• To do
All that is wanted is the exact lines from the first line of the data below through the line with "Viewport: 1024px width, 746px height.", both ends included, with pictures omitted.

(Stored items)
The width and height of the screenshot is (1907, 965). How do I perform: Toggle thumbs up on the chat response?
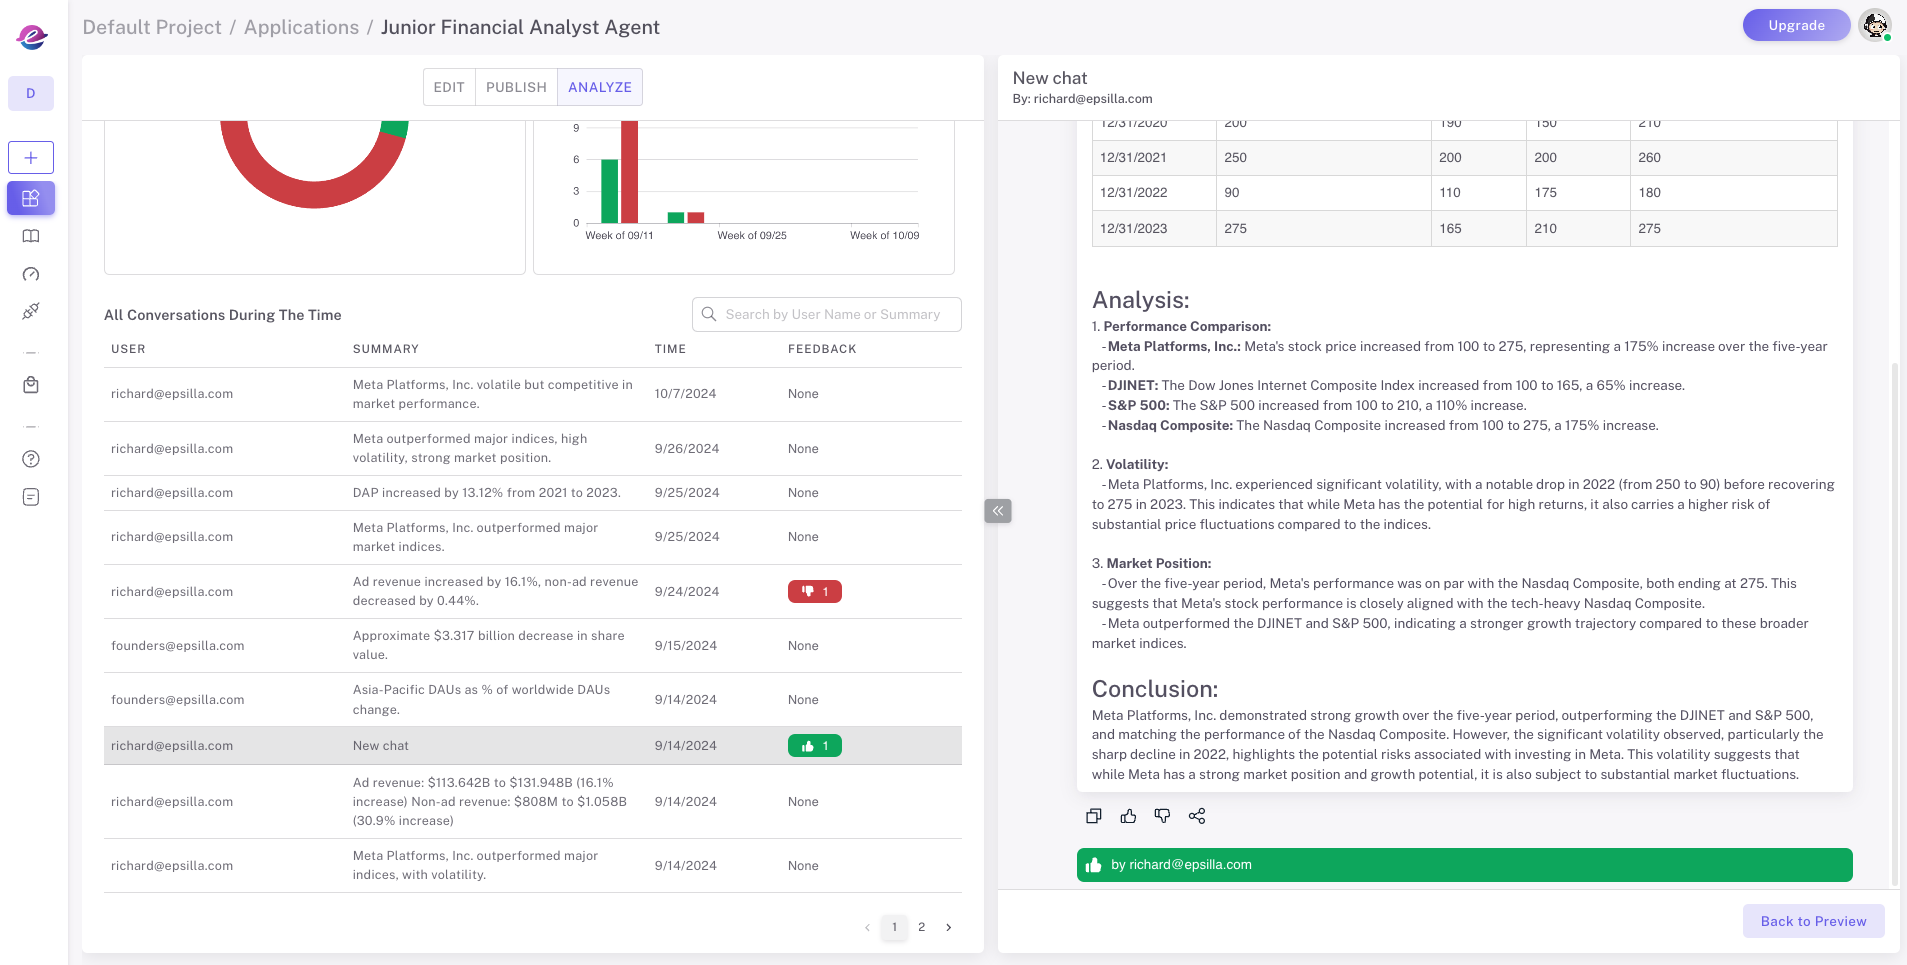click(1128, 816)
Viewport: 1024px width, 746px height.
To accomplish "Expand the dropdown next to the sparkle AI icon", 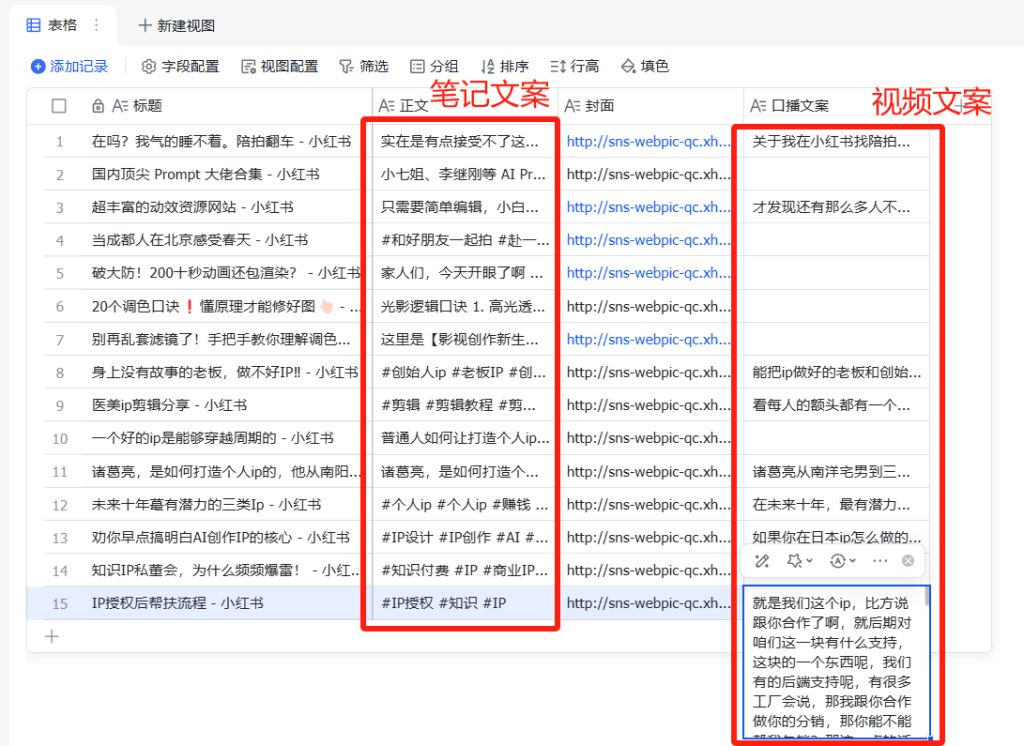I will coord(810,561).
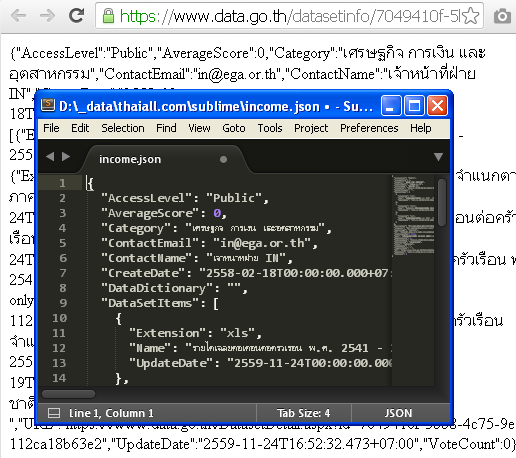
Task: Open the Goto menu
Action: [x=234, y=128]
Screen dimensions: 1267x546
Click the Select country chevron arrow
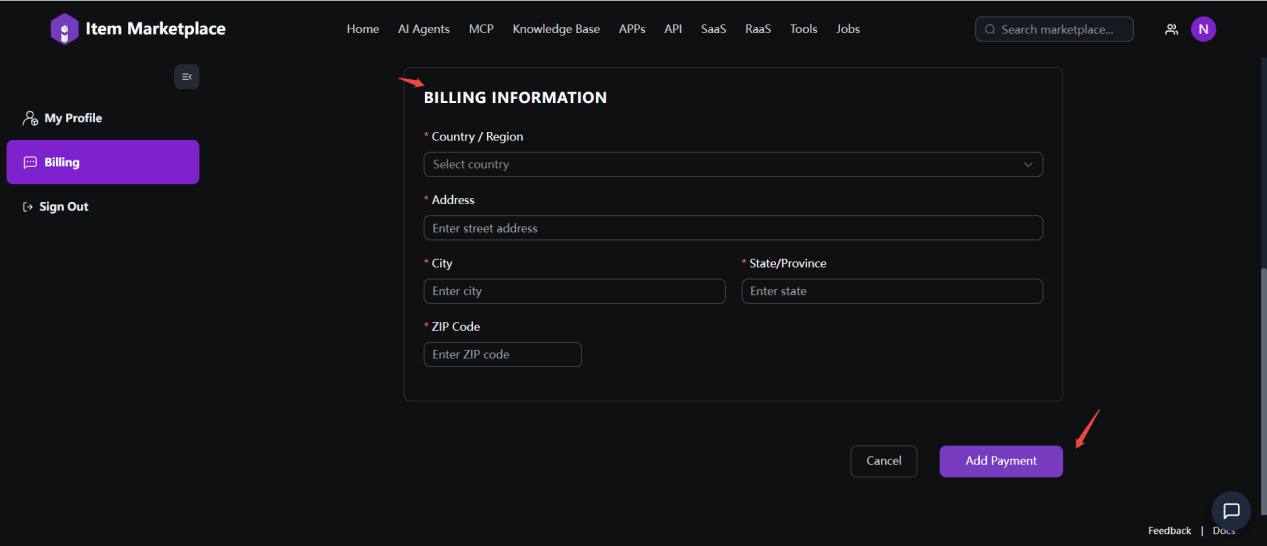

• Answer to this task
The width and height of the screenshot is (1907, 965). How do I perform: Toggle thumbs up on the chat response?
click(1128, 816)
Viewport: 1024px width, 746px height.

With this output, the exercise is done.